Medical marijuana stores impact neighborhoods in Denver no more than coffee shops, study says


A medical marijuana dispensary in the Denver area doesn’t have any more impact on its neighborhood than does a coffee shop or a drugstore, according to a recent study released by the University of Colorado Denver. Not only that, but residents don’t perceive a dispensary as an undesirable use of a storefront.
These findings counter the constant negative messages coming from law enforcement and anti-cannabis crusaders. And apparently, even the researchers were shocked by the results.

The CU Denver study looked at ways race, ethnicity and economic status played into the location of the centers themselves, with researchers taking the position that the 275 dispensaries they studied were largely located in lower-income areas. And while the findings showed that dispensaries are more likely to be located in areas that have higher rates of criminal activity, that’s simply a matter of logistics: Crime generally occurs more often near commercial retail areas, and dispensaries are zoned as retail centers.
Paul Stretsky, a research student at the CU Denver School of Public Affairs who helped lead the study, says his team had predicted from the outset that dispensaries would change the neighborhoods surrounding them for the worse and create more crime. But that just wasn’t the case, he notes. The researchers even went back through their methods to find some error that could account for the findings and found nothing.
“We argued a bit among ourselves and divided the data up every way we could think of to find evidence of inequality where we may have missed it,” Stretsky says in a release on the study. “We replicated the analysis independently. Nothing. It simply looks like these are not as undesirable as they are made out to be in the media and by law enforcement.”
While the researchers here might have been surprised, similar studies in Colorado and California have come up with the same conclusions in recent years. A 2012 study on dispensaries in Sacramento using police-compiled crime statistics showed no increase in crime whatsoever near the shops.

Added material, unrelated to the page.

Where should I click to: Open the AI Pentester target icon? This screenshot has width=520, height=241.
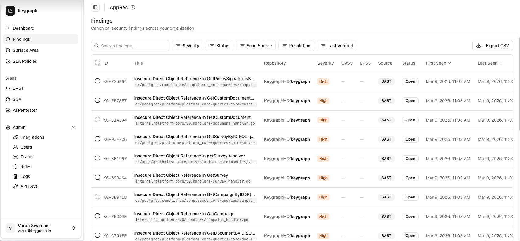click(8, 110)
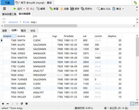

Researchers in that study did note, however, that because of the nature of marijuana businesses, any crimes that did occur tended to receive more media attention than a similar robbery of a dry cleaner or gas station.
Even in Los Angeles, where dispensaries have flourished for years, police-department studies showed that banks were about four times more likely to be targeted than dispensaries. (According to the FBI, there were 170 bank robberies in Denver in 2011 — a number far higher than the total for dispensary robberies.)
Some argue that crime actually decreases around medical marijuana centers, in part due to the increased security-camera surveillance, as well as security guards at some shops.